__Directions__
Before copying, find the line below that contains "Given: Open the Rows per page dropdown"; then return it and all later lines exactly, up to and including the final line, with no pictures.
━━━━
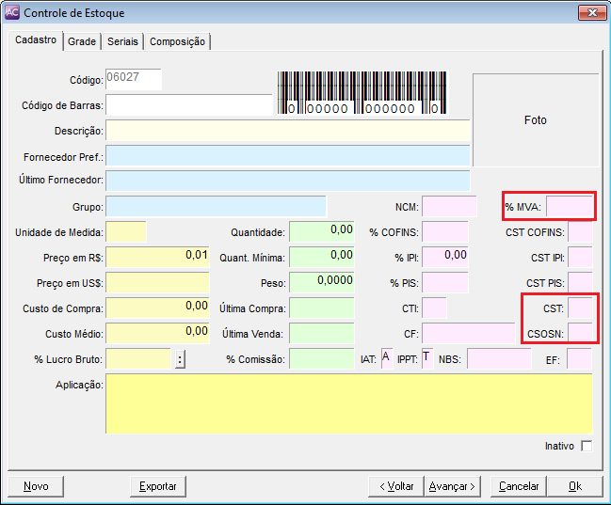Confirm with the Ok button
This screenshot has height=505, width=611.
coord(573,486)
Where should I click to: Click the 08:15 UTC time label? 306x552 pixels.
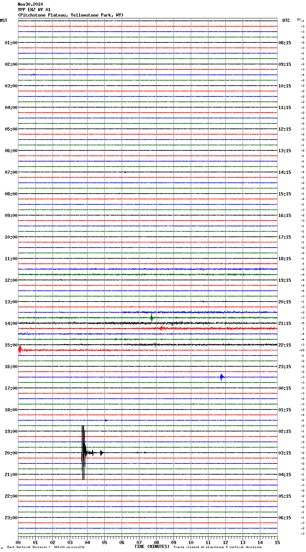[285, 43]
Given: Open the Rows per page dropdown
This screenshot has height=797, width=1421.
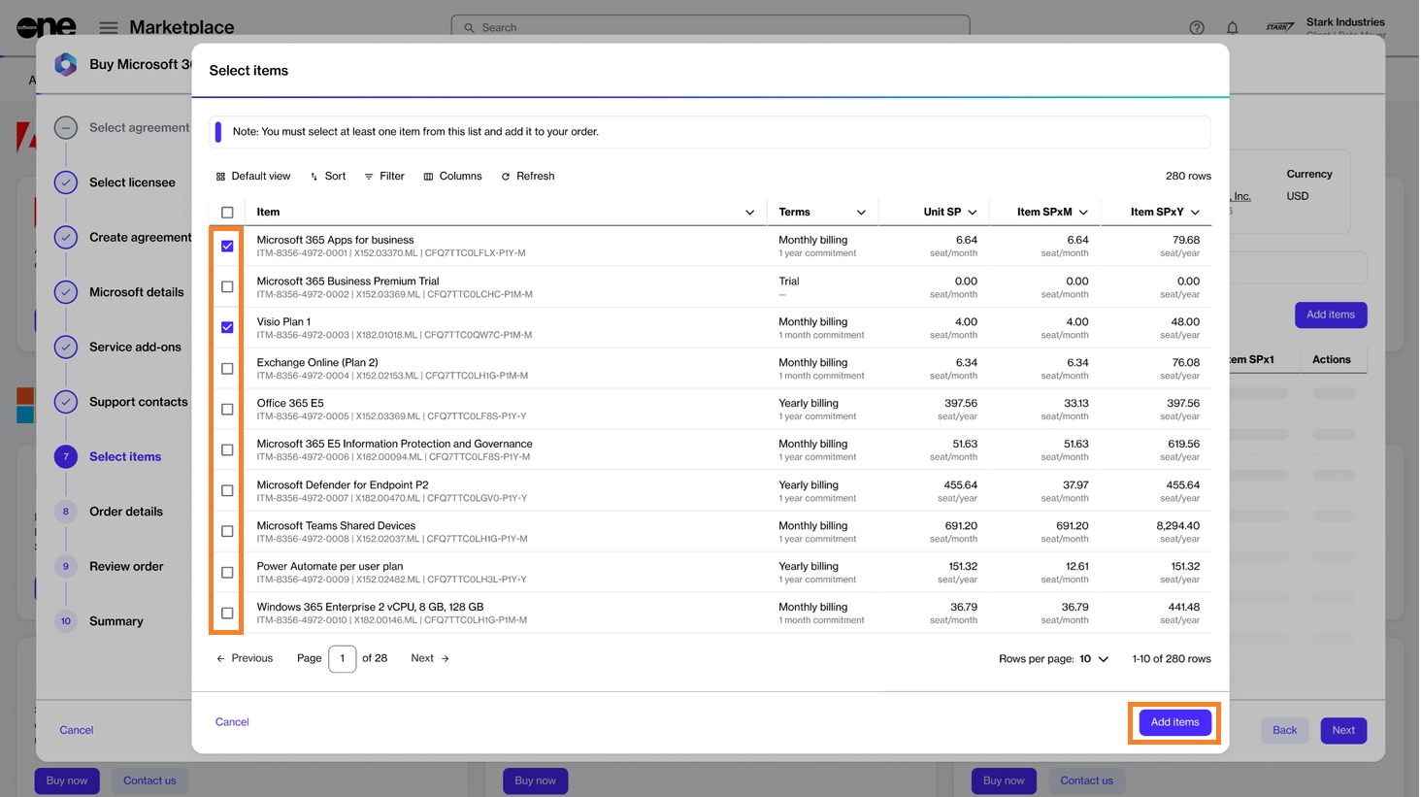Looking at the screenshot, I should [1094, 659].
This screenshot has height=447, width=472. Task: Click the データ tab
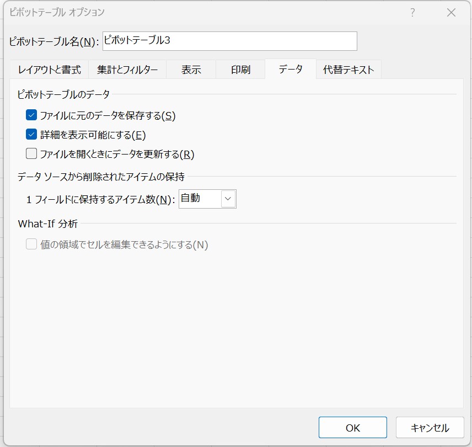[290, 70]
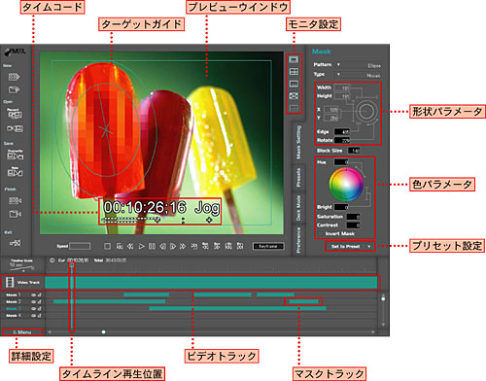Click the crossed-box monitor setting icon
The width and height of the screenshot is (486, 381).
(294, 95)
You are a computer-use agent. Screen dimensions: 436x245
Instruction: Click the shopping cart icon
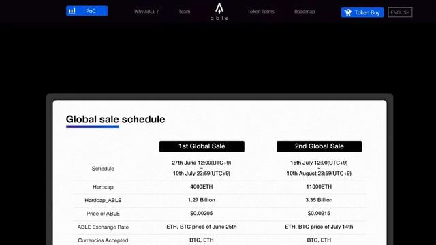tap(347, 12)
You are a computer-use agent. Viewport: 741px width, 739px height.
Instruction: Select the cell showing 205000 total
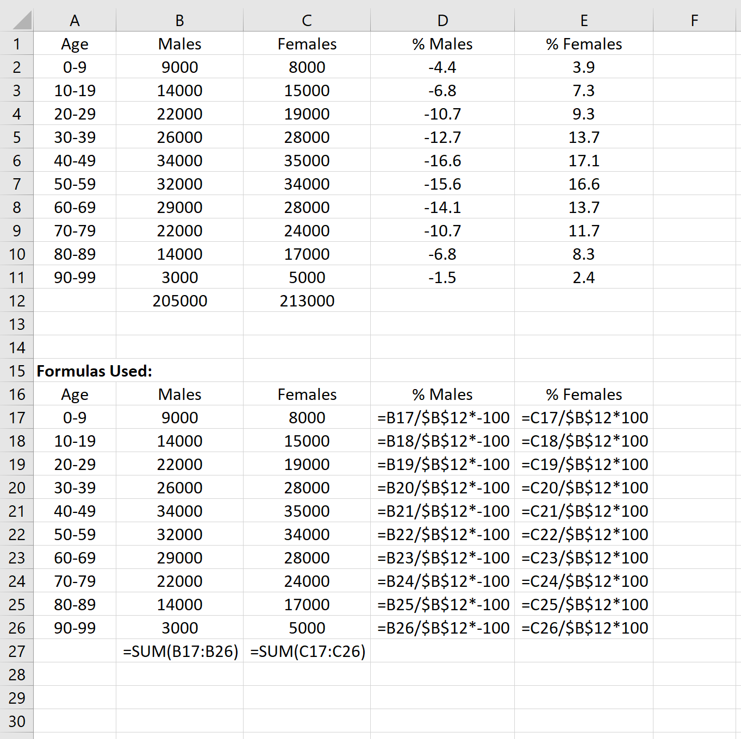click(179, 300)
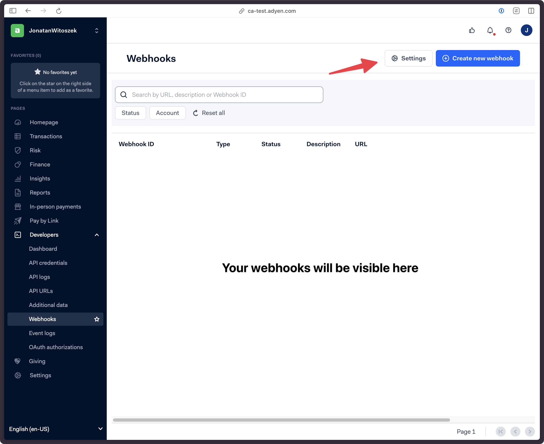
━━━━
__Solution to the exercise__
Given: Open the Rows per page dropdown
This screenshot has height=797, width=1421.
Looking at the screenshot, I should [1094, 659].
This screenshot has height=447, width=472. Task: Click the データ tab
[290, 70]
Click the crossed-box monitor setting icon
The width and height of the screenshot is (486, 381).
(294, 95)
You are a computer-use agent. Screen dimensions: 436x245
Instruction: Click the shopping cart icon
tap(347, 12)
You are a computer-use agent. Viewport: 741px width, 739px height.
Instruction: Select the cell showing 205000 total
click(179, 300)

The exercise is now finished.